- _Problem_
All of the data needs to be reproduced with no alterations.

- _Provided material_
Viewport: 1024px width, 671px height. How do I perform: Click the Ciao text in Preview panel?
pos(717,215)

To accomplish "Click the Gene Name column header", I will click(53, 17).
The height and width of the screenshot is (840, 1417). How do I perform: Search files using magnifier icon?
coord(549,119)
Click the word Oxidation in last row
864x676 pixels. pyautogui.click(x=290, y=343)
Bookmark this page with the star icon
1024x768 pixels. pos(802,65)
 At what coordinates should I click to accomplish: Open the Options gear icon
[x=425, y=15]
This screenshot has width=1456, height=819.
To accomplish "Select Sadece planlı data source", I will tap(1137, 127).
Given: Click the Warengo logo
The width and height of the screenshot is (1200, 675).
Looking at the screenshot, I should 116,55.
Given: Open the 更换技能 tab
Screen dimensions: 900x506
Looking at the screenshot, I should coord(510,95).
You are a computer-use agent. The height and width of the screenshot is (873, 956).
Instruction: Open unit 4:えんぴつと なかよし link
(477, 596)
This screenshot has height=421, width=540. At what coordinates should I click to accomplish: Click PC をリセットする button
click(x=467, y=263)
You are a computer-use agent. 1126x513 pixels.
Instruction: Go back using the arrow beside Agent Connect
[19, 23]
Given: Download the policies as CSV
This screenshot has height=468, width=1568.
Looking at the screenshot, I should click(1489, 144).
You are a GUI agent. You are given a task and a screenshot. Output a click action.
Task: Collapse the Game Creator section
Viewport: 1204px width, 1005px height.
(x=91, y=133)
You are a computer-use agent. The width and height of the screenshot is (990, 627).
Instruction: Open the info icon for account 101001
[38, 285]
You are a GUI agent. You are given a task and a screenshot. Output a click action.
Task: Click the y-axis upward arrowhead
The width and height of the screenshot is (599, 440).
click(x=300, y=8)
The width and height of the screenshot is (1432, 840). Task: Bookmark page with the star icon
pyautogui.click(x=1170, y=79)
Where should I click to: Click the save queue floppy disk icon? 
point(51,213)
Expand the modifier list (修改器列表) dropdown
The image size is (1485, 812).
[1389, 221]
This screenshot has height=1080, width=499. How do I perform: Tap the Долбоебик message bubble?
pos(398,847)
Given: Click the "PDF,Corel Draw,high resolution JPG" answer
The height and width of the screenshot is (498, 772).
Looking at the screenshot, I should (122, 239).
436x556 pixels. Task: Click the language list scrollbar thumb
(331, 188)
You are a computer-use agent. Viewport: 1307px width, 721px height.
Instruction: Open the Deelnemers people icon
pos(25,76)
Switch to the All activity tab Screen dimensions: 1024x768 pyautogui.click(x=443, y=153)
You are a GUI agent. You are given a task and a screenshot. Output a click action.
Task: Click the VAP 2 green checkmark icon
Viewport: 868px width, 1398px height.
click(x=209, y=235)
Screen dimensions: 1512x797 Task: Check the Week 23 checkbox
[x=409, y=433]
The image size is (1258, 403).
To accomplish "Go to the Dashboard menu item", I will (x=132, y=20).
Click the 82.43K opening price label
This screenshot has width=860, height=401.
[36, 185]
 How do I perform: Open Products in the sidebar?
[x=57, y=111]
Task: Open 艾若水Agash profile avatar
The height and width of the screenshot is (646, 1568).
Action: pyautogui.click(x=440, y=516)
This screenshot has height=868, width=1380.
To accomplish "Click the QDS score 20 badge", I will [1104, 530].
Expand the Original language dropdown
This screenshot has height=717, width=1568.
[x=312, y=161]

- _Reply_
Viewport: 1024px width, 671px height. How do I perform: Click the Ciao text in Preview panel?
pos(717,215)

To accomplish "Click the Gene Name column header", I will click(53, 17).
The height and width of the screenshot is (840, 1417). How do I perform: Search files using magnifier icon?
coord(549,119)
Click the word Oxidation in last row
864x676 pixels. pyautogui.click(x=290, y=343)
Bookmark this page with the star icon
1024x768 pixels. pos(802,65)
 At what coordinates should I click to accomplish: Open the Options gear icon
[x=425, y=15]
This screenshot has width=1456, height=819.
To accomplish "Select Sadece planlı data source", I will tap(1137, 127).
Given: Click the Warengo logo
The width and height of the screenshot is (1200, 675).
Looking at the screenshot, I should 116,55.
Given: Open the 更换技能 tab
Screen dimensions: 900x506
Looking at the screenshot, I should coord(510,95).
You are a computer-use agent. The height and width of the screenshot is (873, 956).
Instruction: Open unit 4:えんぴつと なかよし link
(477, 596)
This screenshot has height=421, width=540. At what coordinates should I click to accomplish: Click PC をリセットする button
click(x=467, y=263)
You are a computer-use agent. 1126x513 pixels.
Instruction: Go back using the arrow beside Agent Connect
[19, 23]
Given: Download the policies as CSV
This screenshot has height=468, width=1568.
Looking at the screenshot, I should click(1489, 144).
You are a GUI agent. You are given a task and a screenshot. Output a click action.
Task: Collapse the Game Creator section
Viewport: 1204px width, 1005px height.
(x=91, y=133)
You are a computer-use agent. The width and height of the screenshot is (990, 627).
Instruction: Open the info icon for account 101001
[38, 285]
You are a GUI agent. You are given a task and a screenshot. Output a click action.
Task: Click the y-axis upward arrowhead
The width and height of the screenshot is (599, 440).
click(x=300, y=8)
The width and height of the screenshot is (1432, 840). Task: Bookmark page with the star icon
pyautogui.click(x=1170, y=79)
Where should I click to: Click the save queue floppy disk icon? 
point(51,213)
Expand the modifier list (修改器列表) dropdown
The image size is (1485, 812).
[1389, 221]
This screenshot has height=1080, width=499. How do I perform: Tap the Долбоебик message bubble?
pos(398,847)
Given: Click the "PDF,Corel Draw,high resolution JPG" answer
The height and width of the screenshot is (498, 772).
Looking at the screenshot, I should (122, 239).
436x556 pixels. Task: Click the language list scrollbar thumb
(331, 188)
You are a computer-use agent. Viewport: 1307px width, 721px height.
Instruction: Open the Deelnemers people icon
pos(25,76)
Switch to the All activity tab Screen dimensions: 1024x768 pyautogui.click(x=443, y=153)
You are a GUI agent. You are given a task and a screenshot. Output a click action.
Task: Click the VAP 2 green checkmark icon
Viewport: 868px width, 1398px height.
click(x=209, y=235)
Screen dimensions: 1512x797 Task: Check the Week 23 checkbox
[x=409, y=433]
The image size is (1258, 403).
To accomplish "Go to the Dashboard menu item", I will (x=132, y=20).
Click the 82.43K opening price label
This screenshot has width=860, height=401.
[36, 185]
 How do I perform: Open Products in the sidebar?
[x=57, y=111]
Task: Open 艾若水Agash profile avatar
The height and width of the screenshot is (646, 1568).
Action: pyautogui.click(x=440, y=516)
This screenshot has height=868, width=1380.
To accomplish "Click the QDS score 20 badge", I will [1104, 530].
Expand the Original language dropdown
This screenshot has height=717, width=1568.
[x=312, y=161]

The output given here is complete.